Rodger, low on C'est la Morte.
|Comments on C'est La Morte
|By Charles Vernon|
From: Tucson, AZ
Jan 1, 2001
The "easy" climbing goes something like this: after traversing up and left (along a sort of rock stratum, toward Cest la Vie), traverse back right under a small overhang, head up a thin, right leaning crux crack, and then traverse back left to the fixed anchor (near the right margin of the large Cest la Vie dihedral). Bring 2 ropes to rappel.
|By John Keller|
Aug 29, 2001
The anchors at the top of C'est La Morte and Whistle Stop (they end with the same upper part of the crack and left traverse) are set such that one 165ft rope will get you down... JUST BARELY... to the boulders leaning on the wall. Make sure the ends are even!
Oct 17, 2002
Three stars might be a little generous, but it's still a pretty good route. I remember it having an appetite for small, springy things; in other words, TCUs are very helpful. In summer, too, it sports an active hive of small wasps that don't seem particularly aggressive, though they are numerous. Naturally, they're housed very near the crux. The comment about a 50m rope just reaching the 'ledge' is completely accurate. The ends of the rope come through your ATC (or whatever) just as your feet touch. Mind your balance!
|By Ernie Port|
From: Boulder, Colorado
Jul 2, 2003
rating: 5.9 5c 17 VI HVS 5a
Cool, exposed moves half way up, as you exit the lower face moving right and connecting with the upper crack. Same finish as Flakes. From the chains, 60m rope took us right to the start with rope to spare.
|By Clint Locks|
Jun 24, 2004
rating: 5.9 5c 17 VI HVS 5a
Remember to protect the second at the end of the climb, before the anchors. It'd be a pretty good swing. By that, of course, I mean a pretty BAD swing.
|By Shane Z|
Oct 9, 2004
rating: 5.9 5c 17 VI HVS 5a
Fun climb. I didn't see the 'RP crack' that the guidebook mentioned. A bit cool in the shade, smokin' in the sunlight. This would be a fun winter route.
|By Eric Goltz|
From: Boulder, CO
Oct 27, 2005
Sweet route, at least as good as C'est la Vie (p1). Don't bother with gear until the undercling. I didn't find RPs necessary... the crack sews up with medium stoppers.
|By Ivan Rezucha|
From: Fort Collins, CO
Dec 29, 2005
rating: 5.9+ 5c 17 VI E1 5a
A very good variation is to climb the variation left of The Flakes start (the right-angling ramp) to the left edge of the Flakes ledge and then step left to the base of the C'est la Morte crack (see Guy Humphrey's photo, but note that the 2nd and 3rd visible pieces of gear in that photo are on thumpy rock--I didn't use either of those). The rope runs straighter than either the regular C'est la Morte, The Flakes or the regular Flakes start to C'est la Morte. Gear is good. A #3 Camalot at the ledge with a double length sling protects the step left to the base of the C'est la Morte crack, and a #2 Camalot up and left will keep you there (at the base of the crack).

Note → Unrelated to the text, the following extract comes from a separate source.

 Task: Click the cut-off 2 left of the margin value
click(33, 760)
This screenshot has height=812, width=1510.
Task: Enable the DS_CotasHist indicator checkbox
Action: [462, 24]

|By Steve "Crusher" Bartlett|
Mar 16, 2007
In Guy Humphrey's excellent photo, the climber has a piece attached to a long purple runner behind a "thumpy" flake (third piece from bottom of the photo). This flake is AWOL. The reach up into the crack is now a tad harder. Still felt like 5.9-ish, but this felt like the crux move of the pitch.
|By Mike C. Robinson|
From: Rumney, NH
Apr 22, 2007
rating: 5.9 5c 17 VI HVS 5a R
Great Climb! Questionable gear at the start, but it is only 5 or 6 so enjoy it!
|By Jay Eggleston|
Jul 21, 2009
This is a good pitch. It is more engaging than either The Flakes or Whistle Stop.
|By Phil Lauffen|
From: The Bubble
Sep 26, 2009
Dude, I got a great #1 Ballnut in behind one of those solid(er) looking rocks in the 5.6 section. Totally bomber. Also, totally nasty rope drag at the top. Be smarter than me. Place long runners on your pieces before moving right around the roof.
|By Rodger Raubach|
Mar 12, 2011
rating: 5.9- 5c 17 VI HVS 4c
I did this route many years ago before some of the loose flakes were "cleaned off." My comment in my notebook was "the lower pro is only as good as the flakes." I'd suggest breaking it into 2 short leads to reduce rope drag. A single 60 meter rope should suffice to get off, and a 70 meter is "no sweat."
|By Ian Cavanaugh|
Mar 8, 2013
Great route. Use some double length runners on the first half, and rope drag should be just fine.